• **Kutipan Teks**

======

Warkop
Oleh: Sulaiman Tripa
SUDAH beberapa kali ingin menulis pengalaman ini. Warung kopi (Warkop) yang letaknya di pinggir jalan, sejumlah dagangan dibiarkan begitu saja, ketika waktu shalat tiba. Pengalaman ini, setidaknya dengan beberapa kali saya lihat, ingin saya tuliskan dalam salah satu tulisan. Tapi sering lupa.
Kemarin, ketika melintas dan menyempatkan diri minum kopi, saya baru teringat lagi. Agar tidak lupa, hal ini sudah saya buat catatan kecil untuk saya isi kolom hari ini.
Letak warung yang saya ceritakan ini, tidak jauh dari rumah saya. Pemiliknya, sering saya temui di masjid. Saat shalat lima waktu. Terutama pada waktu-waktu yang saya juga hadir ke sana. Tidak selalu saya hadir. Saya selalu melihat orang ini. Sepertinya beliau memang sangat konsisten dengan jadwal shalat jamaah.
Saya ingin menceritakan bahwa tidak ada halangan untuk melakukan sesuatu, saat kita sudah meniatkannya. Apa yang dilakukan pemilik warung ini, bagi saya menjadi contoh yang dekat dan konkret. Lagi pula, jika takut sejumlah dagangan tidak bisa ditinggalkan, maka bisa saja ditutup dan dibawa ke dalam. Dikunci. Tapi begitulah, soal niat.
Saya merasa bukan pada jauh atau dekatnya masjid. Bagi mereka yang sudah berniat untuk shalat di masjid, dengan berjamaah, walau jauh, akan dipersiapkan sedemikian rupa. Apalagi yang dekat. Tempat yang mungkin dengan jalan kaki bisa ditempuh dalam 2-3 menit saja. Memang warung yang saya ceritakan ini, tidak begitu jaug letaknya dari masjid.
Saya kira semua orang, sepertinya juga memiliki kesempatan yang sama. Tapi sebagian memilih tidak melakukan seperti orang ini. Pilihan untuk tidak melakukan, juga bisa saja ada alasannya.

======

• **Data Masukan**
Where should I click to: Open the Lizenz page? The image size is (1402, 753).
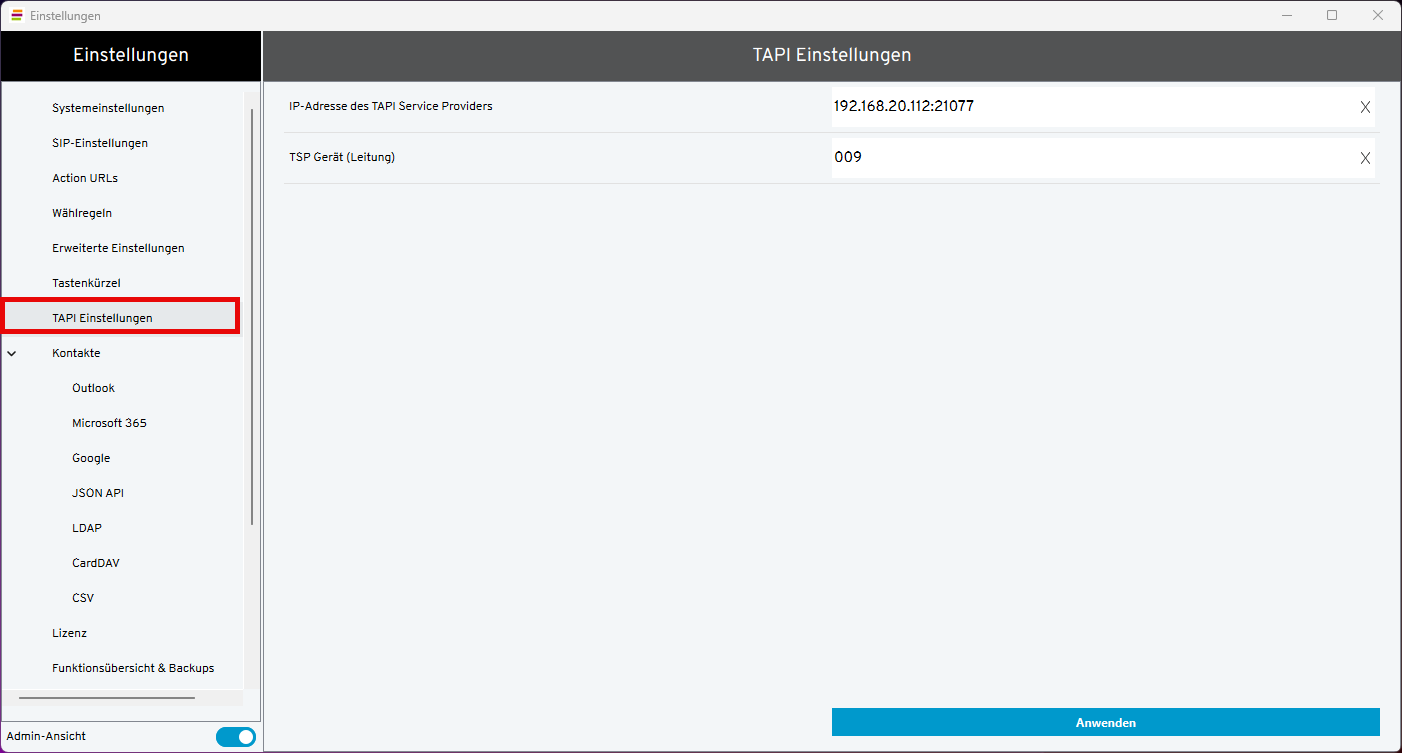[69, 633]
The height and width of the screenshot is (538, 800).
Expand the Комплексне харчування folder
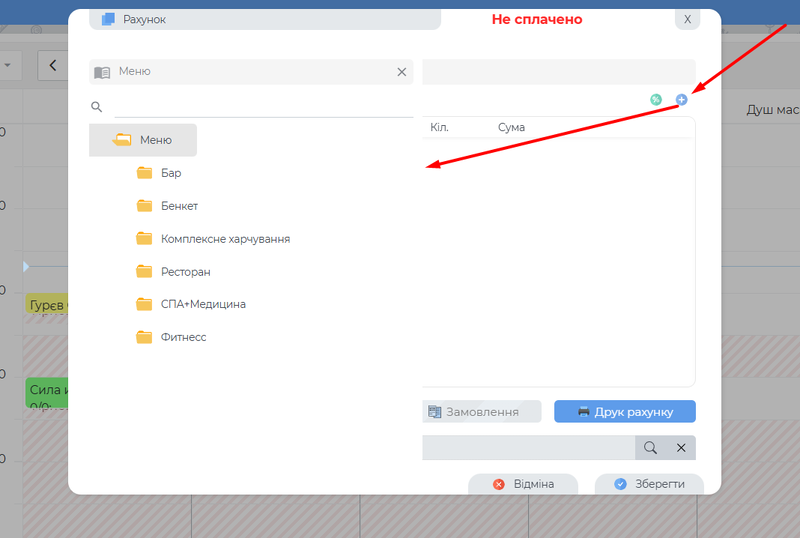pos(225,239)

======

• **Tugas Anda**
1) Menurut teks tentang warung kopi, di mana penulis sering bertemu dengan pemilik warung?
2) Konversikan baris-baris dalam catatan di atas menjadi daftar JSON berisi string, satu string untuk setiap baris dan tanpa baris kosong. Gambar tidak perlu dimasukkan ke dalam jawaban.
Teks tentang warung kopi dan catatan di atas tidak saling berkaitan.

• **Kunci Jawaban**
1) Di masjid, saat shalat lima waktu.

2)
[
  "Where should I click to: Open the Lizenz page? The image size is (1402, 753).",
  "[69, 633]",
  "The height and width of the screenshot is (538, 800).",
  "Expand the Комплексне харчування folder",
  "pos(225,239)"
]